Back to the burning question I had after his failed first lesson: Why was my kid crying and what do I do about it? I’m happy to report that by the end of lesson two, he wasn’t screaming his head off. By lesson four, he would let go of the wall. By the end of two weeks of lessons, we couldn’t get him out of the pool. So what did I do and what else can parents do when a child is crying, screaming, or panicking during swim lessons?
Why Your Kid Might Cry in Swim Lessons:
Understand that there is a whole host of reasons as to why a kid might cry during their swim class: separation anxiety, fear of water, too many unknowns, the other kids splash your kid in the eye, it’s too loud, fear of strangers, bad prior experiences with water or swimming, or even things as simple as being tired, hungry, or having a bad mood day.
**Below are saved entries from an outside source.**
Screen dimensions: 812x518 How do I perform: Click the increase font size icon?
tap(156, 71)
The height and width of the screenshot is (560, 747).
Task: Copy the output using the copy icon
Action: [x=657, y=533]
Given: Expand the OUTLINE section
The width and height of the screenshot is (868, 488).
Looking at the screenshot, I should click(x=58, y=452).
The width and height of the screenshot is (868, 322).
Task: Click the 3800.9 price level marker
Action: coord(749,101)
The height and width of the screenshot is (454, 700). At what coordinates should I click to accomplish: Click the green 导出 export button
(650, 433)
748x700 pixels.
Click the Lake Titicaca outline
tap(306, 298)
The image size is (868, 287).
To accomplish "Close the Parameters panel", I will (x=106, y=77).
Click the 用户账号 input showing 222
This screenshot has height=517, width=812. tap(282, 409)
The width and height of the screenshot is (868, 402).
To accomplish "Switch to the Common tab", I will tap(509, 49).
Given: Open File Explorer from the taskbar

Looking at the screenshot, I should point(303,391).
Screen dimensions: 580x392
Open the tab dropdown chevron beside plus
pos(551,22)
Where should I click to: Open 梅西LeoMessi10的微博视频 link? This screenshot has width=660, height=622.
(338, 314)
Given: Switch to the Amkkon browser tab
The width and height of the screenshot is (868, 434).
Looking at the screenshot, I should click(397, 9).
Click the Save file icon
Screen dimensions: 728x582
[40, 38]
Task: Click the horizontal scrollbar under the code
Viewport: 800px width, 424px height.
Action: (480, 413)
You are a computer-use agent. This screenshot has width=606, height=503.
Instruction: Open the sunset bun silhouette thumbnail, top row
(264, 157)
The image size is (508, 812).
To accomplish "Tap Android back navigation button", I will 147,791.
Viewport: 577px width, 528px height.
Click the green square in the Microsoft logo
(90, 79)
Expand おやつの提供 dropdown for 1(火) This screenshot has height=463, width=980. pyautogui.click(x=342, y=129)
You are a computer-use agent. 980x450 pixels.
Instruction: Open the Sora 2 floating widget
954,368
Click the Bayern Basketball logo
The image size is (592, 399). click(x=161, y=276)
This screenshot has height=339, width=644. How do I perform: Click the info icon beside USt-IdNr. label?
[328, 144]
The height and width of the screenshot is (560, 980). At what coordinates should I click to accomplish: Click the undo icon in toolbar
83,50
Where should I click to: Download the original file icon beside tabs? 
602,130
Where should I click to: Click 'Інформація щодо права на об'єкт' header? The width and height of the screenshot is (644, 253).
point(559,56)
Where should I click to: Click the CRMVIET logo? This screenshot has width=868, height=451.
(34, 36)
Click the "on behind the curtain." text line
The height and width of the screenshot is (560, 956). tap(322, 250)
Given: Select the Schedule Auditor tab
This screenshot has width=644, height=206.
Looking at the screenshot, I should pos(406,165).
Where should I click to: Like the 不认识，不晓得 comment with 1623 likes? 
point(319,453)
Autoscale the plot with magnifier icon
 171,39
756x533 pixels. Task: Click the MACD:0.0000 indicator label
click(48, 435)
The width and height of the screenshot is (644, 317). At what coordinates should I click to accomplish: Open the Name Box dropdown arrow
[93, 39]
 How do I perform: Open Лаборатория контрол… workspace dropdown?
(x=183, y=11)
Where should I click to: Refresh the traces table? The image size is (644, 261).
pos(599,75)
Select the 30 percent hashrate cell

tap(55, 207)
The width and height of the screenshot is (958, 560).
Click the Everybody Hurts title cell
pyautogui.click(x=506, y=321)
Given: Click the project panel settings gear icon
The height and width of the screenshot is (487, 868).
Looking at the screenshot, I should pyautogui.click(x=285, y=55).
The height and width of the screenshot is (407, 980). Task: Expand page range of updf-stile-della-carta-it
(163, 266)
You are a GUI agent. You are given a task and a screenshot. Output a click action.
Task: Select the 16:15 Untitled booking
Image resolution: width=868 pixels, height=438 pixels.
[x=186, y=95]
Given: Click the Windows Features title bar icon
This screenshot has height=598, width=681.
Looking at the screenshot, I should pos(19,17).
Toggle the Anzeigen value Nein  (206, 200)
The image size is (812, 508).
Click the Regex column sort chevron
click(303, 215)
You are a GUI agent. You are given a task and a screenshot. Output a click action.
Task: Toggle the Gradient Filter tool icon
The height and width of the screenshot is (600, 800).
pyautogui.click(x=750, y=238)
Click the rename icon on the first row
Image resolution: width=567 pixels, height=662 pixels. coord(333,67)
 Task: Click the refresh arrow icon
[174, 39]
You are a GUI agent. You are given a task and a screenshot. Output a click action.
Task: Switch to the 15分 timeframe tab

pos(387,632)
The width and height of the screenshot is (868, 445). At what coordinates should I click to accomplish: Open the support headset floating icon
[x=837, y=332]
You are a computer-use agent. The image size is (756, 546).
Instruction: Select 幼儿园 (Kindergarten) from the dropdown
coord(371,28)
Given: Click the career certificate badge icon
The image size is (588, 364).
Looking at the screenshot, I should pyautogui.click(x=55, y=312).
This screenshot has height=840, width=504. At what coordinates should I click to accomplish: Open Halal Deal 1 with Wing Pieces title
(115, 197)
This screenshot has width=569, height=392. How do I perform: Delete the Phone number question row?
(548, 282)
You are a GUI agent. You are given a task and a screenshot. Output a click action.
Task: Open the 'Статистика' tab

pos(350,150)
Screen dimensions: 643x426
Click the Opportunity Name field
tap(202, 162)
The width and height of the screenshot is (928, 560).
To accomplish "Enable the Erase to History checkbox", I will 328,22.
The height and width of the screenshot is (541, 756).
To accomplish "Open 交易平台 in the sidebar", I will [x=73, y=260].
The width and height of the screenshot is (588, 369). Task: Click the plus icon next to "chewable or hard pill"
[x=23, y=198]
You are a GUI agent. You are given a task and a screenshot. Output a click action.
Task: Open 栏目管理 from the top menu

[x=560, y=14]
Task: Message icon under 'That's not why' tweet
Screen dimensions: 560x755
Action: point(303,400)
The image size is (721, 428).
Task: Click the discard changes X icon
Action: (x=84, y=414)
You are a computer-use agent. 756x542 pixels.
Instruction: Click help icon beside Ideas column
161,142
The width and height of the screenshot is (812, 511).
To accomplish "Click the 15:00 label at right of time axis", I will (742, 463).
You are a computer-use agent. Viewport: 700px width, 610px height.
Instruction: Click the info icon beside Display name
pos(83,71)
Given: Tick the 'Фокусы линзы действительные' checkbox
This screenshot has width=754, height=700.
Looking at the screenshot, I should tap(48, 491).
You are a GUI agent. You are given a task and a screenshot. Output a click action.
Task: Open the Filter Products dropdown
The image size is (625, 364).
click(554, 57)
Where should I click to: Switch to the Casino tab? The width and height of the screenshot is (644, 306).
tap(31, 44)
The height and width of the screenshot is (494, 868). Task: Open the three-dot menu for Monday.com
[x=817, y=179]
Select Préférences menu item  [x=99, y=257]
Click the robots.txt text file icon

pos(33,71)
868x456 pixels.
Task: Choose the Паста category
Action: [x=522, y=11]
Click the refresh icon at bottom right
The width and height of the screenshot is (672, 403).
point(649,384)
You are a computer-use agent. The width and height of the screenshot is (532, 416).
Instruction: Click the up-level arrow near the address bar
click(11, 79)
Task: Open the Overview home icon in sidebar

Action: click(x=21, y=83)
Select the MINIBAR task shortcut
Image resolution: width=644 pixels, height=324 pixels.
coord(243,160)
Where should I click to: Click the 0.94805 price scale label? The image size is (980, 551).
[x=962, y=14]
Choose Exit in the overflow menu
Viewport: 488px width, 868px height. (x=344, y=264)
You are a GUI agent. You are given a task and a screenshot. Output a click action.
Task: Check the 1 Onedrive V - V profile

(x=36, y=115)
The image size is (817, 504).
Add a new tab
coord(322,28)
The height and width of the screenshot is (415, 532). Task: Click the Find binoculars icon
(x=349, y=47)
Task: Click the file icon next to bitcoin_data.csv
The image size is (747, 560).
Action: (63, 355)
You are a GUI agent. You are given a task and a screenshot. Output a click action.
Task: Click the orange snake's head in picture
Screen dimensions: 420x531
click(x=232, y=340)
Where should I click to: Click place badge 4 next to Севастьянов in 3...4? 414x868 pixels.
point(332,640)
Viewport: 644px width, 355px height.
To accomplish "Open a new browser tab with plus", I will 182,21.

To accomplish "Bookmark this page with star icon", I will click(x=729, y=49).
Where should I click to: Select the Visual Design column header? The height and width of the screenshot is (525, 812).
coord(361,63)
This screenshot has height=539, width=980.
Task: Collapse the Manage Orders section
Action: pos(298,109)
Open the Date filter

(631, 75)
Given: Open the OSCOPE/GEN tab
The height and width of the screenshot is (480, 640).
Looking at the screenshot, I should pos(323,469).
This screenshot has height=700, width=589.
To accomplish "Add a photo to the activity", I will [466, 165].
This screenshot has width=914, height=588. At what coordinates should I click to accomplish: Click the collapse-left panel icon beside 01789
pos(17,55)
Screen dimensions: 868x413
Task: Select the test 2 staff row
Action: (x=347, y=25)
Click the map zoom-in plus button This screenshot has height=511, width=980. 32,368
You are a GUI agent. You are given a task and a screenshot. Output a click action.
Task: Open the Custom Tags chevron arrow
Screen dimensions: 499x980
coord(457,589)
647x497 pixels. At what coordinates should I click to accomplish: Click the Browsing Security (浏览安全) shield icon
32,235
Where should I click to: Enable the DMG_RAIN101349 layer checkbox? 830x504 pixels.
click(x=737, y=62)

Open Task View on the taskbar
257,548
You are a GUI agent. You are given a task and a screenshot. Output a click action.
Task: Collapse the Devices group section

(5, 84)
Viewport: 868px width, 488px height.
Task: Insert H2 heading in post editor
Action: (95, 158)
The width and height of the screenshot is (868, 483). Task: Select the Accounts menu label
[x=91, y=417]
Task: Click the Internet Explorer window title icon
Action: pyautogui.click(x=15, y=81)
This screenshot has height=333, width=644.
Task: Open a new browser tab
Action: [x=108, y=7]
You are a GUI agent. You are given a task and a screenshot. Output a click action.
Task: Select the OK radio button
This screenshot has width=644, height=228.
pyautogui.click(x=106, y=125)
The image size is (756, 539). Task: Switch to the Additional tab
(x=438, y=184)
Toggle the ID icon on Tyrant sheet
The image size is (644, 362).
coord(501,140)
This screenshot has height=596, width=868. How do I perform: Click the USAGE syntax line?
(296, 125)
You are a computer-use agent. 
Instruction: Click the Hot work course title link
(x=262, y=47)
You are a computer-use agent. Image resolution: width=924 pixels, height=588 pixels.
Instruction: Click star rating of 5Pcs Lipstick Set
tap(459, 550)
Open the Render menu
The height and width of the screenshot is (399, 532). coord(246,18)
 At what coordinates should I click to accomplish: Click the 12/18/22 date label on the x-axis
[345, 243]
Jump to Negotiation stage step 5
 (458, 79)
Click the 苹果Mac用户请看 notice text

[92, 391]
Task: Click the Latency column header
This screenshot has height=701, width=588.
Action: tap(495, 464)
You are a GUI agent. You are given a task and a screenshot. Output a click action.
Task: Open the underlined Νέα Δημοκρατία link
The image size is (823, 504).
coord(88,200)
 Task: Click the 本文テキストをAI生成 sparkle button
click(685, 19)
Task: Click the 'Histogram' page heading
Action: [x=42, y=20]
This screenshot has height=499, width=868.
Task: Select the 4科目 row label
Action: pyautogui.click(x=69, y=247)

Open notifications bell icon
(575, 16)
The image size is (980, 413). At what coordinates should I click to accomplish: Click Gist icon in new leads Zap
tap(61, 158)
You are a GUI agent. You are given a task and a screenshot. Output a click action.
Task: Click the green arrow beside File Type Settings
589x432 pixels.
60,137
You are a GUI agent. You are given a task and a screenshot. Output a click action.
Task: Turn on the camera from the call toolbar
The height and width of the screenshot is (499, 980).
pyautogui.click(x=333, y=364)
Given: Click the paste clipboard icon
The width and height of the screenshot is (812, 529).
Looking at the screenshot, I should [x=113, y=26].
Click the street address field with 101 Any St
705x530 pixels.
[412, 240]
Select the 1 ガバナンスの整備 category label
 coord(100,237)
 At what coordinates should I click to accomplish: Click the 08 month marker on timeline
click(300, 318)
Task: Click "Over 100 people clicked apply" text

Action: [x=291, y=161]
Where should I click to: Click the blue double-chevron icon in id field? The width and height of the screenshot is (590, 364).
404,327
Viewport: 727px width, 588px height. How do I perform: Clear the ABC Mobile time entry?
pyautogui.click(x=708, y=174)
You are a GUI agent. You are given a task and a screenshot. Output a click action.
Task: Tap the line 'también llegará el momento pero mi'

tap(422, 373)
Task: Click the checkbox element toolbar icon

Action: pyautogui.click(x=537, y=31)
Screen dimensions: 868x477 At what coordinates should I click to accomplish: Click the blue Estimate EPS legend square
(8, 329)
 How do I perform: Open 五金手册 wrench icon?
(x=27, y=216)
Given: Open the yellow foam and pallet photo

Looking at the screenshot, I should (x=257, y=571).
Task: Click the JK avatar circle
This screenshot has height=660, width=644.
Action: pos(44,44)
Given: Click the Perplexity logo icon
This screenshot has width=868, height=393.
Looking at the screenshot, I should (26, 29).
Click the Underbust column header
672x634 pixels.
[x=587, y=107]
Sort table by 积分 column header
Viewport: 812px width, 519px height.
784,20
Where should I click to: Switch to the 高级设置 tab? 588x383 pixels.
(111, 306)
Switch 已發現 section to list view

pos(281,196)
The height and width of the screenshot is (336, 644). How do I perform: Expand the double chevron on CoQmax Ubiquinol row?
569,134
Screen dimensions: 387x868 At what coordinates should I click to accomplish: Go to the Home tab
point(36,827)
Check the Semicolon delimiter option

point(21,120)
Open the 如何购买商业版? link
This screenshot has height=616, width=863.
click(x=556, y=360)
And that list barely scratches the surface.
What You Can Do About It:
Different kids have different needs. So if your child is crying in swim lessons, the things you can do as a parent really depend on the child. As a parent, you’ll best know what your kid needs, but here are a few things to consider. For example, with my three year old, we did the following:
Do Some Work Ahead of Time:
We made swim lessons a point of conversation long before we ever got to the swim school pool. We talked to our kiddo about what the lessons were for, what it would be like, and how excited we were. His number one question: “You will come too?” Absolutely. Talking about lessons beforehand, we were able to already start addressing some of our child’s fears or concerns. The day before his first lesson, we had him try on his swim suit, rash guard, and goggles. That got him pretty excited and helped him become familiar with another aspect. We felt like it was important to have as few “new” things as possible on the actual first day of swim lessons. Even with our advance prep work, he still cried. A lot. But I think the familiarization helped the experience be less traumatic, because he was willing to go back each day.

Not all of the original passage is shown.